Dans le secret de Tibhirine
Lambert Wilson et Michael Lonsdale doutent dans " Des hommes et des dieux ", le long métrage de Xavier Beauvois.
En 1992, l'état d'urgence est déclaré en Algérie après l'assassinat du Président Mohamed Boudiaf et le GIA (Groupe Islamiste Armé) ordonne à tous les étrangers de quitter le pays. Dans le monastère de Tibhirine, des moines français apprennent la nouvelle avec consternation. Entretenant des rapports fraternels avec les villageois musulmans depuis de longues années, ils hésitent à les abandonner. Mais rester peut aussi les mettre en danger…
En 1996, sept Cisterciens furent enlevés et l'on ne retrouva que leurs têtes quelques jours plus tard. Les circonstances de leur mort restent mystérieuses, malgré une levée du secret-défense en novembre 2009. L'enquête en cours a établi des mensonges d'état, sans pouvoir prouver qu'une bavure de l'armée algérienne ait en réalité été à l'origine du massacre.
Xavier Beauvois, auteur des brillants " N'oublie pas que tu vas mourir " et " Le Petit lieutenant ", laisse le contexte historique en toile de fond, pour se concentrer sur les hommes qui ont vécu ce drame. Il dépeint minutieusement la vie quotidienne des religieux, dont les journées sont ponctuées par les prières, les chants, et leurs activités.
" Au départ ignorant du sujet, dit-il, j'ai tout appris grâce au conseiller monastique, Henry Quinson, présent lors de l'écriture du scénario et sur le tournage. J'ai lu et relu un livre de John Kaiser qui raconte l'histoire de l'Algérie et évidemment la Bible et le Coran, dans différentes traductions. Selon les versions, on peut y lire : "Vous êtes des dieux. Mais pourtant vous mourrez comme les hommes" ou "Vous êtes des dieux ? Non, vous mourrez comme des hommes", ce qui change tout. Le choix des interprètes a été essentiel. Je les ai envoyés dans un vrai monastère pour qu'ils apprennent à vivre et à chanter ensemble, à former un groupe soudé. Ils en sont revenus en parfaite condition pour jouer ces hommes simples, en laissant leur ego d'acteur au vestiaire."

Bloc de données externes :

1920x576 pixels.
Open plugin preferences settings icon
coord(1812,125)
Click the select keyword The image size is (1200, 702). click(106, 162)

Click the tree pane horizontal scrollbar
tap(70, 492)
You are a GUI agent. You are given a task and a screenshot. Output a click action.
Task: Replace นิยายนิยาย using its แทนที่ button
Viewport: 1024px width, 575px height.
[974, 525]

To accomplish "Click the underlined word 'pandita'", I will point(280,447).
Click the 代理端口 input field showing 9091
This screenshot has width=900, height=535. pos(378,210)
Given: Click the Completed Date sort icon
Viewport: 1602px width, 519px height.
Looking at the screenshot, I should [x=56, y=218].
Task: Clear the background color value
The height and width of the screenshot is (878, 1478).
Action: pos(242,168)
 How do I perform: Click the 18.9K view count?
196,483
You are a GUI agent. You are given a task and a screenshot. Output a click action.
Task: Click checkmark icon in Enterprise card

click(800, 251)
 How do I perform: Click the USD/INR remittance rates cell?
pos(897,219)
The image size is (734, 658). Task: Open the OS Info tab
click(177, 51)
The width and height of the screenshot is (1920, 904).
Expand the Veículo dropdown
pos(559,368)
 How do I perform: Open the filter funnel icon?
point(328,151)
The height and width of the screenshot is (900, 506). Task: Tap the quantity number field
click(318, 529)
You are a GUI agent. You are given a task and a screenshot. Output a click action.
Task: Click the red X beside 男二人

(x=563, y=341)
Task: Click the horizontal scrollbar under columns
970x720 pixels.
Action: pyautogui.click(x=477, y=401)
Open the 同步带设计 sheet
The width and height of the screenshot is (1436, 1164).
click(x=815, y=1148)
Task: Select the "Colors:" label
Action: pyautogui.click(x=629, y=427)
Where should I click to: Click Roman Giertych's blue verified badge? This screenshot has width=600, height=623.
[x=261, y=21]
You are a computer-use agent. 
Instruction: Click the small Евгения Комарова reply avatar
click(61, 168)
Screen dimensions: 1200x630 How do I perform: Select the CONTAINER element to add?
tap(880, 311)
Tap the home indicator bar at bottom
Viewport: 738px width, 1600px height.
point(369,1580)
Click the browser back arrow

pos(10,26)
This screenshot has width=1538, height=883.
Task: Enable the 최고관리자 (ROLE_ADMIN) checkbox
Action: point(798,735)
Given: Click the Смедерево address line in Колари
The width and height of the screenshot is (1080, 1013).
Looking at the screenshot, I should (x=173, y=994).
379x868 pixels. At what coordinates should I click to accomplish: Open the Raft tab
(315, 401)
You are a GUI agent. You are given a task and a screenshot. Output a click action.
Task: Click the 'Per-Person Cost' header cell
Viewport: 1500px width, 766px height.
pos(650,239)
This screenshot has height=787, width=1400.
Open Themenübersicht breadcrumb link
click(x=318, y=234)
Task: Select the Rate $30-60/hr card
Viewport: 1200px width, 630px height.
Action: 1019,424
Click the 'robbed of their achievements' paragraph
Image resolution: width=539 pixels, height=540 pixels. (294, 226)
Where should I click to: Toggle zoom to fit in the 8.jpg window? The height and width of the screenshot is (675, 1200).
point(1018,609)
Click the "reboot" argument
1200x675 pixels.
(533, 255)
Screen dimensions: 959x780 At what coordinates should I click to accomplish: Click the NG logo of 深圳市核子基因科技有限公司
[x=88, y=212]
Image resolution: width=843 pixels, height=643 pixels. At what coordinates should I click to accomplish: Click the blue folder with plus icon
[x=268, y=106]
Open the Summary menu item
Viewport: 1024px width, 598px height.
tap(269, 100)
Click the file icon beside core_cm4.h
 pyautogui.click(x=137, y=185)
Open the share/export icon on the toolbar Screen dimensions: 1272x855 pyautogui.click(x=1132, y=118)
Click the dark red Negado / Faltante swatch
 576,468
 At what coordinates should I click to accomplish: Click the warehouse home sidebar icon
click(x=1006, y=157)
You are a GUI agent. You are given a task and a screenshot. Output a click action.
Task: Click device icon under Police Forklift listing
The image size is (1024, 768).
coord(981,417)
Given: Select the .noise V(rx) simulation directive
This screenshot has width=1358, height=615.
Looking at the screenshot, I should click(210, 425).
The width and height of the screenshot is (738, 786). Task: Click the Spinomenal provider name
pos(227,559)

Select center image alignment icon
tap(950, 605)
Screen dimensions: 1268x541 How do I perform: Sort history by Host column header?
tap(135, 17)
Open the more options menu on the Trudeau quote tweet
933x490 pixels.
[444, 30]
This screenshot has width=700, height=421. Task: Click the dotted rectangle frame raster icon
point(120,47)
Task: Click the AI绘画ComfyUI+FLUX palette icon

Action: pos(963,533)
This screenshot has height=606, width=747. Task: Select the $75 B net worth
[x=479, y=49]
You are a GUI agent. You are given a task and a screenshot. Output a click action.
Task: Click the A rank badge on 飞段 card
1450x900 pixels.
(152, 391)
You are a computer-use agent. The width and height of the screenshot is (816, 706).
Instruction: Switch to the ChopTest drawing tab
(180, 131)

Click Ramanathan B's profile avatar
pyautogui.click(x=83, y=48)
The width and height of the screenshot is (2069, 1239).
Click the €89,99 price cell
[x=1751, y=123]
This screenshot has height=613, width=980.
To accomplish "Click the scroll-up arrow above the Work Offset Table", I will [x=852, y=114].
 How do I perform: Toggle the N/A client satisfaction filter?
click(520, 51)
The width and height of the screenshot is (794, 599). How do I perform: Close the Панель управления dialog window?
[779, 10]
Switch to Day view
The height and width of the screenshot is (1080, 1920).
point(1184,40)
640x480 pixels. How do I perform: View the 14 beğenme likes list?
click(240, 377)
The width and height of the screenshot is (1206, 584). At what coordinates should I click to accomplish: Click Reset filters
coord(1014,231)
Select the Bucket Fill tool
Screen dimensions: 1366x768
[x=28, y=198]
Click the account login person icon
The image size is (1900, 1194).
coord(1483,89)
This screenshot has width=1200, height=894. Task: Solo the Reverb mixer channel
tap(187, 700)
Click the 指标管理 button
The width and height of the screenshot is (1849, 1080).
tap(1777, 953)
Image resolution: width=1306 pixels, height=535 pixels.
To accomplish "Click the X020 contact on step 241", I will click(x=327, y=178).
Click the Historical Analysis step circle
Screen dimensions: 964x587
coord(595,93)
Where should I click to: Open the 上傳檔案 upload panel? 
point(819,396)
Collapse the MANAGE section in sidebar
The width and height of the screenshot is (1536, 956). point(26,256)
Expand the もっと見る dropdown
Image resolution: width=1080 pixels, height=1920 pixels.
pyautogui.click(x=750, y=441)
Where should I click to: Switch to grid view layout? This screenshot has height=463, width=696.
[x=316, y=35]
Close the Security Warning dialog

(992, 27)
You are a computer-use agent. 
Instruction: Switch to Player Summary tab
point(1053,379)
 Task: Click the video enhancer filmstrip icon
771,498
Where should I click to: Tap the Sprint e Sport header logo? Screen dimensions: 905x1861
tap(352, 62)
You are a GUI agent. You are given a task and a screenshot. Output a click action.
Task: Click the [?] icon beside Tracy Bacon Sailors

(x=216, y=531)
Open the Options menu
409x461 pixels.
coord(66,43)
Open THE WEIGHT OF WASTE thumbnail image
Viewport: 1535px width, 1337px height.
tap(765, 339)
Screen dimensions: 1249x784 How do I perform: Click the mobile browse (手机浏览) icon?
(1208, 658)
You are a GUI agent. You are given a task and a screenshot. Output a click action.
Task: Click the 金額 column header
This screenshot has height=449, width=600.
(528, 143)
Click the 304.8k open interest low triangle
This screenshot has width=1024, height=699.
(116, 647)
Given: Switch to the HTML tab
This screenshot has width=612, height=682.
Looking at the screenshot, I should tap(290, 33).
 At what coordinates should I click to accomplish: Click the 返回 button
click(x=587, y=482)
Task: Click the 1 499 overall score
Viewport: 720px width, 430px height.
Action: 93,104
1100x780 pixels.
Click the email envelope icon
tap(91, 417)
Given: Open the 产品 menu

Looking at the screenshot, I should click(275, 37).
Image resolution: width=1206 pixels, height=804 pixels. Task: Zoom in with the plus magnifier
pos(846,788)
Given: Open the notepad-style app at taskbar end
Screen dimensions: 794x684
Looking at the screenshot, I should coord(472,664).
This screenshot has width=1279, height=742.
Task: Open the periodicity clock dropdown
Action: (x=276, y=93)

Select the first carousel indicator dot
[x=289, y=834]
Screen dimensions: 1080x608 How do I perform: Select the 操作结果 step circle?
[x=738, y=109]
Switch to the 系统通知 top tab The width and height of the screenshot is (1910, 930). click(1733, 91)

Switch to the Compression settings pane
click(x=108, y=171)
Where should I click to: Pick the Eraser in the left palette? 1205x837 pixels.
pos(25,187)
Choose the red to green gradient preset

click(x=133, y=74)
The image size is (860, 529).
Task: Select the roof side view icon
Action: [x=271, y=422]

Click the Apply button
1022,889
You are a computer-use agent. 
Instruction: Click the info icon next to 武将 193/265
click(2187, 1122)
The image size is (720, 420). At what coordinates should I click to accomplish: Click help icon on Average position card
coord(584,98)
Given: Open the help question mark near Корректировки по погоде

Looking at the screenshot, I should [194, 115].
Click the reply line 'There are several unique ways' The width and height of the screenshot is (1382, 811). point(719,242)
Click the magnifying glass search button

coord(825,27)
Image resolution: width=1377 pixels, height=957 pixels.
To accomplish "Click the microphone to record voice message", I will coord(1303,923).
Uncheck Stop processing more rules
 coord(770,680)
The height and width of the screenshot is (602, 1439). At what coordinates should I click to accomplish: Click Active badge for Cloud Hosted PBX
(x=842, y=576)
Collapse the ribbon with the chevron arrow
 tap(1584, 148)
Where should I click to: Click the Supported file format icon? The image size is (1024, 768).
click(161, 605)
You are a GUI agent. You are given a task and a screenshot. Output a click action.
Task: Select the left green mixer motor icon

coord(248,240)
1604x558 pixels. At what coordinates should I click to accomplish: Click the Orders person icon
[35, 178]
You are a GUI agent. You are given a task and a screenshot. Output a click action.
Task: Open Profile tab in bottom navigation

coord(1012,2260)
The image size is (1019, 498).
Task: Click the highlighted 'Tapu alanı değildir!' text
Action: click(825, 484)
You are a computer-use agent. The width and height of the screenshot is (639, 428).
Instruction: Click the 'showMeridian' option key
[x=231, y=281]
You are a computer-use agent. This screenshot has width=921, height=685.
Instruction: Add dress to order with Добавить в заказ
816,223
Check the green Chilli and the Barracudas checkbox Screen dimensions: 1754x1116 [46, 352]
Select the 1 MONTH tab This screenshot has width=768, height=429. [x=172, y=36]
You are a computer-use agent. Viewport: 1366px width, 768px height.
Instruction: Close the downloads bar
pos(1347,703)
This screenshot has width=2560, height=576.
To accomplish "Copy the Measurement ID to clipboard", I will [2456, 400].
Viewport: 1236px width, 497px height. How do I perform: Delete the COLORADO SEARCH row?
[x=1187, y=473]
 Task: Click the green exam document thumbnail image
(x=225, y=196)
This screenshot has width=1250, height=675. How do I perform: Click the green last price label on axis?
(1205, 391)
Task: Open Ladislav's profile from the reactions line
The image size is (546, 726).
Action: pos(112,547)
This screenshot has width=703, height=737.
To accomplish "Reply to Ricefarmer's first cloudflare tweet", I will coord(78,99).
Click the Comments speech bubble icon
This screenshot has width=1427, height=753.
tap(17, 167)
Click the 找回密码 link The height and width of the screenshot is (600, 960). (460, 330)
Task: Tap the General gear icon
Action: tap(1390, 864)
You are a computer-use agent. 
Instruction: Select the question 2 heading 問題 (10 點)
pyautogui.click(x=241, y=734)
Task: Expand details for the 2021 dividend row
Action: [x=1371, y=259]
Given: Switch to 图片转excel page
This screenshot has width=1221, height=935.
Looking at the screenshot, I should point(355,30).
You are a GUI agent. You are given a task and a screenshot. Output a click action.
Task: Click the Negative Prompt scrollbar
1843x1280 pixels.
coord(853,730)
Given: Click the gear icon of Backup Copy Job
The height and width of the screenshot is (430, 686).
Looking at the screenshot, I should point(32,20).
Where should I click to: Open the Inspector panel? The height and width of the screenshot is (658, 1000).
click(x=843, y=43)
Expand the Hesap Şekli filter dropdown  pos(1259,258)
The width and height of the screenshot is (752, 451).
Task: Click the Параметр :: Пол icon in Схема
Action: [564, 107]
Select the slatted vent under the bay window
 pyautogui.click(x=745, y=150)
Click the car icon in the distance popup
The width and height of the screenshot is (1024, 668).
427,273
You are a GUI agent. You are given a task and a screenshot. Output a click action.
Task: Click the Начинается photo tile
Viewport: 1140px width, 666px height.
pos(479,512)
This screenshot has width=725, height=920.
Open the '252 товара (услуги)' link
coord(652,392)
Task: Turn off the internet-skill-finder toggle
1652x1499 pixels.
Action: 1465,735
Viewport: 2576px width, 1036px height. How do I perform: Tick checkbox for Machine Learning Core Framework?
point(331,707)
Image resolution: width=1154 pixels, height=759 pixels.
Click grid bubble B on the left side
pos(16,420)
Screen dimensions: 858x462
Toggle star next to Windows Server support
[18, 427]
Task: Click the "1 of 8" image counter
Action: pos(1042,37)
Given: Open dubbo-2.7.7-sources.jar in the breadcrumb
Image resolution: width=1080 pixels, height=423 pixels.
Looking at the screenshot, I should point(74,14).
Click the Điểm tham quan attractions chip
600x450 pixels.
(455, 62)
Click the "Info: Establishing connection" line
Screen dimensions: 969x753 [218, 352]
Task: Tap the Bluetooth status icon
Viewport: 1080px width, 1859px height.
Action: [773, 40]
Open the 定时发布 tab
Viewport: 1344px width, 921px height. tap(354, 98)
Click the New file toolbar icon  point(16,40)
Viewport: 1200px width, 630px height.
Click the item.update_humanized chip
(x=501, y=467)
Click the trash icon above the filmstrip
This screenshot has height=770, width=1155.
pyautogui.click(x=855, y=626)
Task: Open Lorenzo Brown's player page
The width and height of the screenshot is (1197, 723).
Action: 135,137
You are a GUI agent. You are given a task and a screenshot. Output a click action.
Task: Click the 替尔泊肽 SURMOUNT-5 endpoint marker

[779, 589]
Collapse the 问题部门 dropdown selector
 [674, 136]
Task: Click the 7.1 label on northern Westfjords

Immersion dans un monastère
Lambert Wilson le prieur cherche à apaiser ses doutes lors de randonnées solitaires dans un paysage grandiose, Michel Lonsdale épuise ses forces dans ses consultations médicales. Le réalisateur montre sans angélisme des êtres humains simples confrontés à un destin exceptionnel.
" Je me souviens qu'à l'époque de ce drame, dit Lambert Wilson, j'avais surtout été impressionné par la photo publiée dans les journaux, qui montrait ces moines avant leur enlèvement, car quelque chose de théâtral émanait de leur pose et de leurs habits. Pendant notre retraite, nous avons adopté le comportement des moines, beaucoup plus ouverts sur le monde que nous ne l'avions imaginé, mais sur le plateau, nous n'étions plus sûrs de rien, ce qui a servi à nos personnages. Christian de Chergé, que j'interprète, était un homme brillant, chargé de mener son troupeau en restant humble. Le fait d'être passé par un vrai monastère m'a aidé. Je n'avais plus en face de moi des acteurs mais des frères, avec qui je partageais les repas et les rituels. "
" Je fais régulièrement des retraites chez les Cisterciens, dit Michael Lonsdale, donc je ne suis pas arrivé en terrain inconnu. Mon personnage, Luc, ne fait aucune différence entre ses malades chrétiens ou musulmans, comme les moines que je fréquente habituellement. Nous avons tourné au Maroc, dans un ancien monastère bénédictin abandonné dont l'environnement ressemble beaucoup à celui de Tibhirine. J'ai joué toutes sortes de prêtres, moines, évêques, et même le pape, je vais aussi incarner le directeur de la Mosquée de Paris dans "Les Hommes libres" d'Ismaël Ferroukhi ! J'aime travailler avec de jeunes réalisateurs, qui apportent de la fraîcheur au cinéma. "
L'image presque sépia, intemporelle, contraste avec une illustration sonore audacieuse. Le dernier repas des moines est sublimé par " Le Lac des cygnes ", leur enlèvement rythmé par la musique western de " Il était une fois dans l'Ouest ". Ce film chaleureux, plus mystique que religieux, a amplement mérité son Grand Prix lors du dernier festival de Cannes.